Segment Start: Data to process
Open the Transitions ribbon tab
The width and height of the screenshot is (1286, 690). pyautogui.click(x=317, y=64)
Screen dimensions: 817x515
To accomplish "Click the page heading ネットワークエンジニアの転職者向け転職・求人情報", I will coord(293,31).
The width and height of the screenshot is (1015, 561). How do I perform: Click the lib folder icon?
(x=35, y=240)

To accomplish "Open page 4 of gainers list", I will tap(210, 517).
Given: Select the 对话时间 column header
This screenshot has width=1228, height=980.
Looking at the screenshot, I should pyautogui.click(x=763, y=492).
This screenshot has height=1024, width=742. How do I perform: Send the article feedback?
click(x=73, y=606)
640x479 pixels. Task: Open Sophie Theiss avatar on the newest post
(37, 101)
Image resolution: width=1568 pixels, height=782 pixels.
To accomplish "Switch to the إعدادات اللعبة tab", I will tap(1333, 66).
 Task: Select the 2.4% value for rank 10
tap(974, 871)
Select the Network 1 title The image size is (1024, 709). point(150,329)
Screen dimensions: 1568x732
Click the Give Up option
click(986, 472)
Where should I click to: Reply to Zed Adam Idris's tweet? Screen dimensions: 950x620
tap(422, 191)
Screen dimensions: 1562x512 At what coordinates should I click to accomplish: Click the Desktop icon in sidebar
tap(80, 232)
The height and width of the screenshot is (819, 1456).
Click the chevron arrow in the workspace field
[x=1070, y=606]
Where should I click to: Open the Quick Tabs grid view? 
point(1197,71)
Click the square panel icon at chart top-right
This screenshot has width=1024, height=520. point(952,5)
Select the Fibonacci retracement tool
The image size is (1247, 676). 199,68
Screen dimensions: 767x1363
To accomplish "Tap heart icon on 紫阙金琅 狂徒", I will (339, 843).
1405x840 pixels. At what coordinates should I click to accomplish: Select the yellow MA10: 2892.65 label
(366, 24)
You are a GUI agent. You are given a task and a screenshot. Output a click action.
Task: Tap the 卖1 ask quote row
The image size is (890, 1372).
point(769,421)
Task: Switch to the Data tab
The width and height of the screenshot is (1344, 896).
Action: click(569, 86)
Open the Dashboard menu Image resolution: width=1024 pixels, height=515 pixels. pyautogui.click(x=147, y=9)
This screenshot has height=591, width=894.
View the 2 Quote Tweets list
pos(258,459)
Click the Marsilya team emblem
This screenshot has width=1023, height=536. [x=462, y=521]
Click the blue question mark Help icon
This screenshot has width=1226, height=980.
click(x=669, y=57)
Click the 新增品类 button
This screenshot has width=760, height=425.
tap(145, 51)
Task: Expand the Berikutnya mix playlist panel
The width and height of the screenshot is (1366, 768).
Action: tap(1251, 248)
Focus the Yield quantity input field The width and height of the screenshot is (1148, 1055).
Segment End: Data to process
The answer must be the data above, repeated exactly as it stands.

Open the Transitions ribbon tab
The width and height of the screenshot is (1286, 690). pyautogui.click(x=317, y=64)
Screen dimensions: 817x515
To accomplish "Click the page heading ネットワークエンジニアの転職者向け転職・求人情報", I will coord(293,31).
The width and height of the screenshot is (1015, 561). How do I perform: Click the lib folder icon?
(x=35, y=240)

To accomplish "Open page 4 of gainers list", I will tap(210, 517).
Given: Select the 对话时间 column header
This screenshot has width=1228, height=980.
Looking at the screenshot, I should pyautogui.click(x=763, y=492).
This screenshot has height=1024, width=742. How do I perform: Send the article feedback?
click(x=73, y=606)
640x479 pixels. Task: Open Sophie Theiss avatar on the newest post
(37, 101)
Image resolution: width=1568 pixels, height=782 pixels.
To accomplish "Switch to the إعدادات اللعبة tab", I will tap(1333, 66).
 Task: Select the 2.4% value for rank 10
tap(974, 871)
Select the Network 1 title The image size is (1024, 709). point(150,329)
Screen dimensions: 1568x732
Click the Give Up option
click(986, 472)
Where should I click to: Reply to Zed Adam Idris's tweet? Screen dimensions: 950x620
tap(422, 191)
Screen dimensions: 1562x512 At what coordinates should I click to accomplish: Click the Desktop icon in sidebar
tap(80, 232)
The height and width of the screenshot is (819, 1456).
Click the chevron arrow in the workspace field
[x=1070, y=606]
Where should I click to: Open the Quick Tabs grid view? 
point(1197,71)
Click the square panel icon at chart top-right
This screenshot has width=1024, height=520. point(952,5)
Select the Fibonacci retracement tool
The image size is (1247, 676). 199,68
Screen dimensions: 767x1363
To accomplish "Tap heart icon on 紫阙金琅 狂徒", I will (339, 843).
1405x840 pixels. At what coordinates should I click to accomplish: Select the yellow MA10: 2892.65 label
(366, 24)
You are a GUI agent. You are given a task and a screenshot. Output a click action.
Task: Tap the 卖1 ask quote row
The image size is (890, 1372).
point(769,421)
Task: Switch to the Data tab
The width and height of the screenshot is (1344, 896).
Action: click(569, 86)
Open the Dashboard menu Image resolution: width=1024 pixels, height=515 pixels. pyautogui.click(x=147, y=9)
This screenshot has height=591, width=894.
View the 2 Quote Tweets list
pos(258,459)
Click the Marsilya team emblem
This screenshot has width=1023, height=536. [x=462, y=521]
Click the blue question mark Help icon
This screenshot has width=1226, height=980.
click(x=669, y=57)
Click the 新增品类 button
This screenshot has width=760, height=425.
tap(145, 51)
Task: Expand the Berikutnya mix playlist panel
The width and height of the screenshot is (1366, 768).
Action: tap(1251, 248)
Focus the Yield quantity input field The width and height of the screenshot is (1148, 1055).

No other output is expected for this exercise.